Especially when dealing with Smith-Waterman. However, in retrospect, I guess I should have expected these results as neither of these are available in the Apache.StringUtils library. Anyway, the exercise was useful in many ways: 1) I got decent at converting Java programs to JavaScript, 2) I proved to myself that Jaro-Winkler was the best approach for string matches.

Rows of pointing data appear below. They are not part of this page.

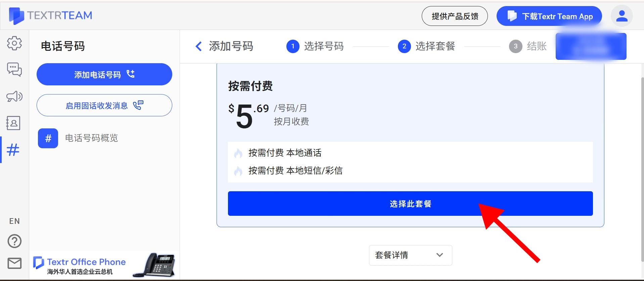Expand the 套餐详情 dropdown

(410, 255)
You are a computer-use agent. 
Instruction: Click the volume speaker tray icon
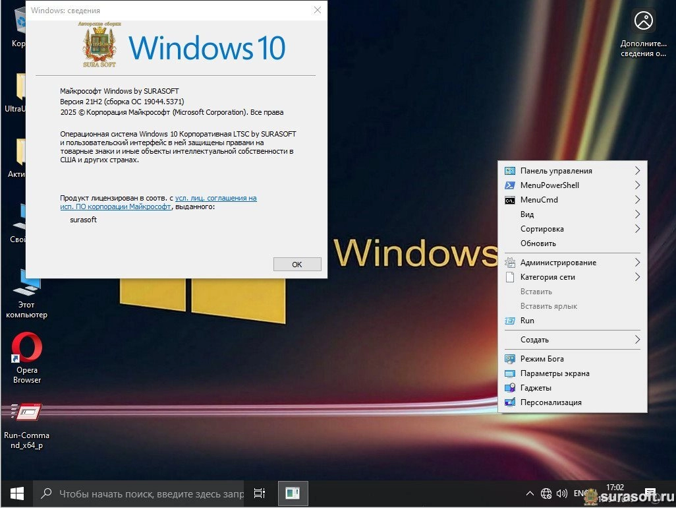pyautogui.click(x=562, y=493)
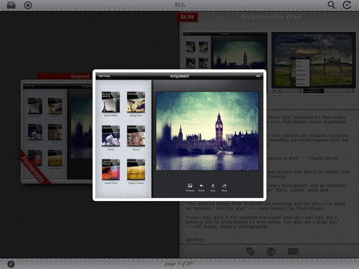
Task: Select the ALL category header
Action: pos(180,5)
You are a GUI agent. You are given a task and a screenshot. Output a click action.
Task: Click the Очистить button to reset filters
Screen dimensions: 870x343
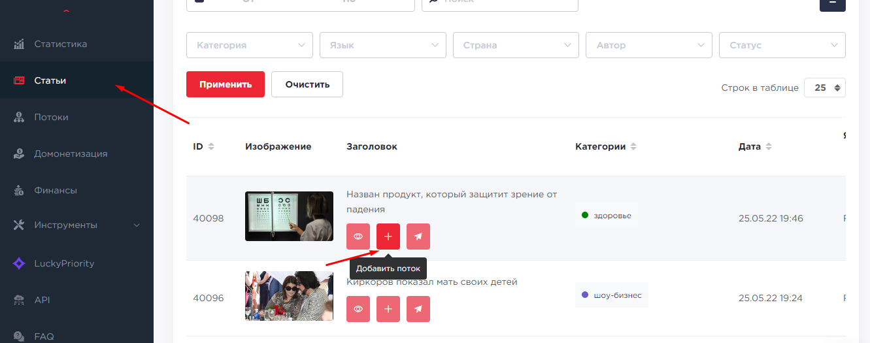[307, 84]
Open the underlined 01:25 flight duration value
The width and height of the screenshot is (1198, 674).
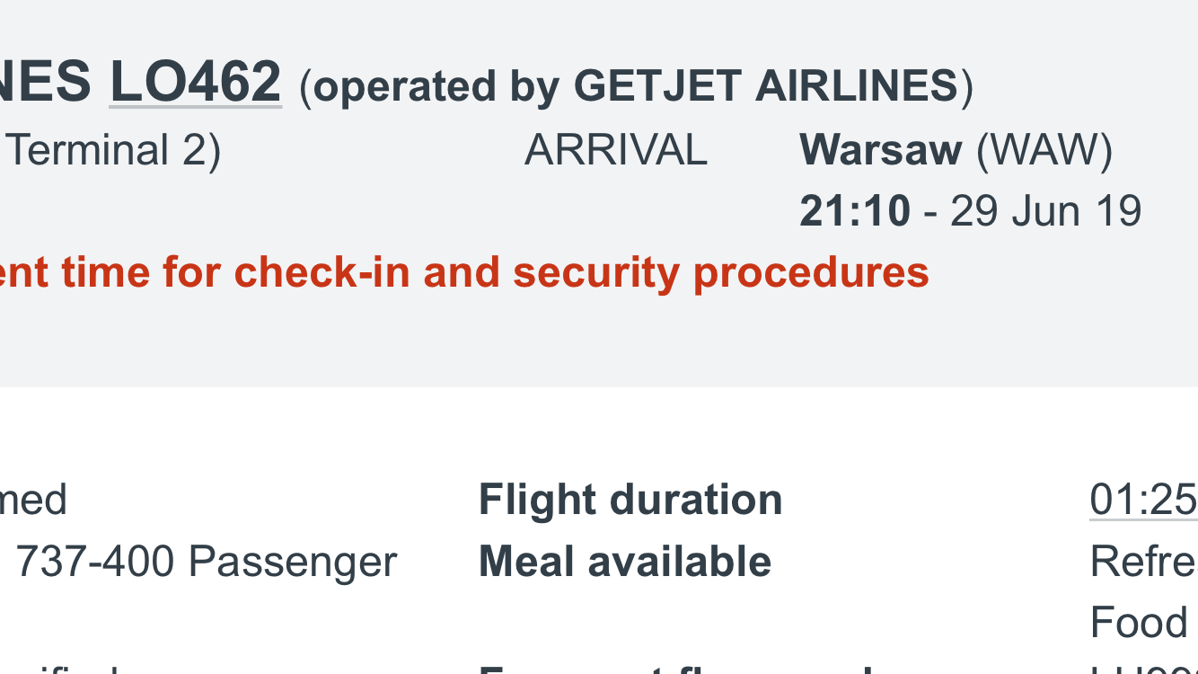[1142, 500]
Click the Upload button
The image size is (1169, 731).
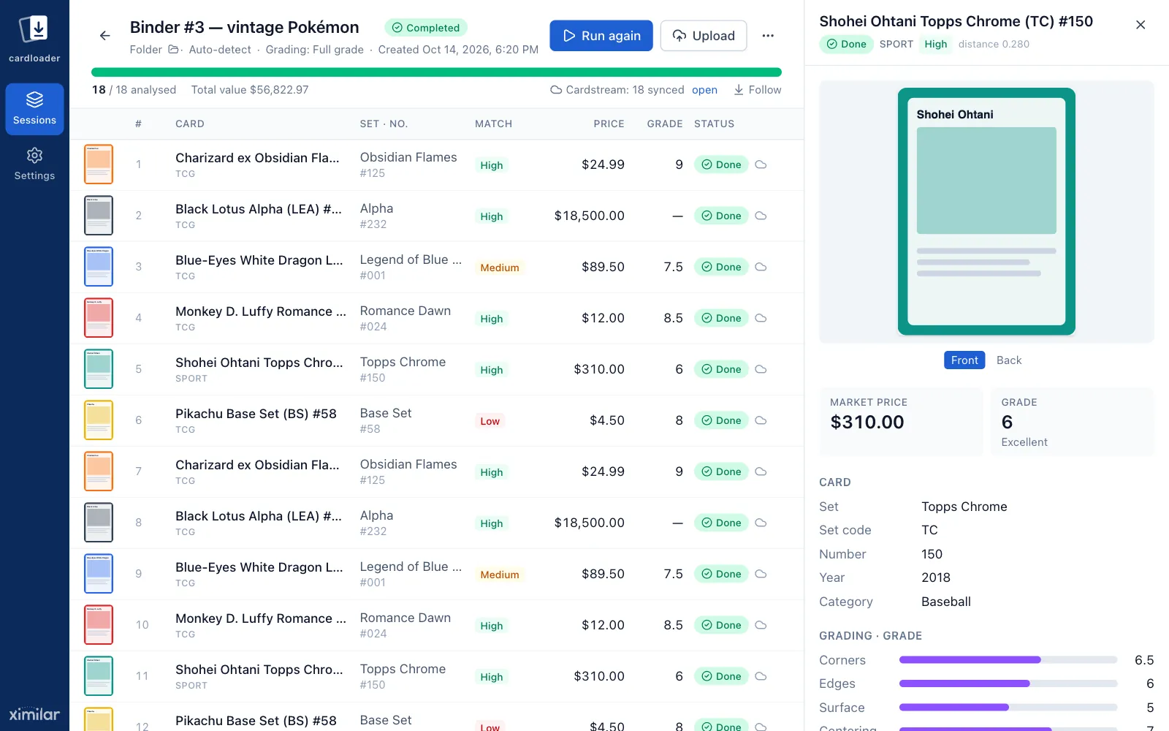pyautogui.click(x=704, y=36)
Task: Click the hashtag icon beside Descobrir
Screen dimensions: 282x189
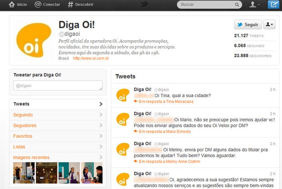Action: pyautogui.click(x=70, y=4)
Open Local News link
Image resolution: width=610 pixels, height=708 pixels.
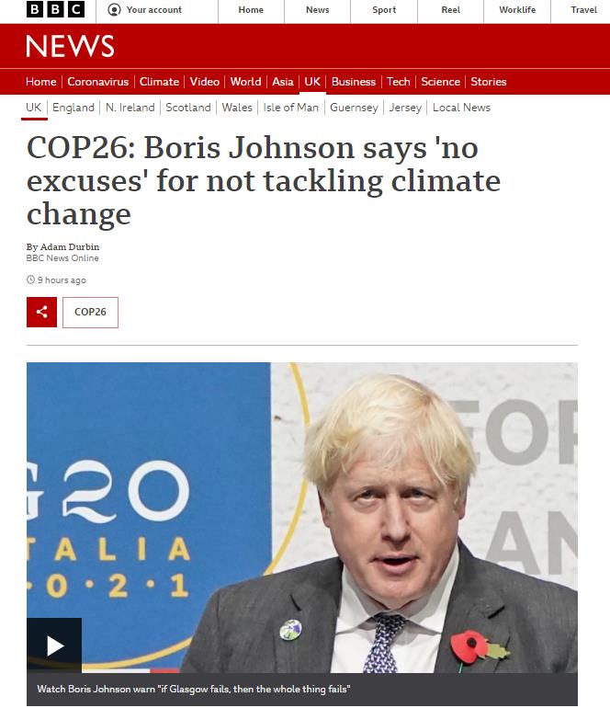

Note: I have attached the Fix Script and Script Includes I created to this article for download. You accept the install as-is and unsupported if you decide to use it.
Smith-Waterman
I found two executions of the same Smith-Waterman algorithm. One was based on the other. The root version was in Java, and the second version was a rendering as Pseudo-Code. I converted both to JavaScript, and ran the Jaro-Winkler tests against them. Here were the results:
*** Script: --->
______________________joshweir
aaapppp: 0
frog: 95.83333333333334
fly: 0.0
elephant: 20.0
hippo: 20.0
hippo: 0.0
hello: 80.0
ABC : 100.0
D N H Enterprises: 94.64285714285714
PENNSYLVANIA: 88.54166666666666
Buddy: 70.625
Buddy (flipped): 70.625
______________________mpkorstanje
aaapppp: 0
frog: 95.83333333333334
fly: 0.0
elephant: 20.0
hippo: 20.0
hippo: 0.0
hello: 80.0
ABC : 100.0
D N H Enterprises: 94.64285714285714
PENNSYLVANIA: 88.54166666666666
Buddy: 70.625
Buddy (flipped): 70.625
I played around with the gap value, also the max and min values and came relatively close, but not as good as Jaro-Winkler (vs. the Apache.JaroWinkler string library results). As you can see it just wasn't as good. I messed around quite a bit with the settings, but just couldn't get it close.
Jaro-Winkler Results
(From previous article)
*** Script: ---> aaapppp: 0 = 0.0
*** Script: ---> frog: 92.5 = 0.93
*** Script: ---> fly: 0 = 0.0
*** Script: ---> elephant: 44.166666666666664 = 0.44
*** Script: ---> hippo: 44.166666666666664 = 0.44
*** Script: ---> hippo: 0 = 0.0
*** Script: ---> hello: 88 = 0.88
*** Script: ---> ABC : 92.22222222222223 = 0.93
*** Script: ---> D N H Enterprises: 95.25189786059352 = 0.95
*** Script: ---> My Gym 95.16666666666667 = 0.92
*** Script: ---> PENNSYLVANIA: 91.501554001554 = 0.88
*** Script: ---> Buddy: 66.7055167055167 = 61.67
*** Script: ---> Buddy (flipped): 66.7055167055167 = 61.67
Needleman-Wunsch
I couldn't find a true string-compare JavaScript version of this so again ended up converting a Java program. Needleman is pretty close in structure to Smith with some slight differences in the array search parameters. Again, I message around with the gap, min, and max settings. I found a setting that was close to Smith-Waterman, but it ranked poorly against the Jaro-Winkler results.
*** Script: --->
______________________programcreek
aaapppp: 0.0
frog: 75.0
fly: 75.0
elephant: 78.125
hippo: 78.125
hippo: 78.125
hello: 80.0
ABC : 76.66666666666667
D N H Enterprises: 94.56521739130434
PENNSYLVANIA: 84.61538461538461
Buddy: 84.61538461538461
Buddy (flipped): 84.61538461538461
And there you have it! There were several other possibilities to explore. I will let you pursue that!
Java String Compare Libraries: link
My feeling is the Jaro-Winkler is the best for my purposes, and I will be using that in the future until ServiceNow begins exposing the Packages.Java.Lang libraries again to give us the Java libraries for string searches (and other stuff).
Oh, and by-the-way, this is where the infamous Jelly libraries also hide!
Enjoy!
Steven Bell.
If you find this article helps you, don't forget to log in and mark it as "Helpful"!
Originally published on: 09-04-2018 7:54 AM
I updated the code and brought the article into alignment with my new formatting standard.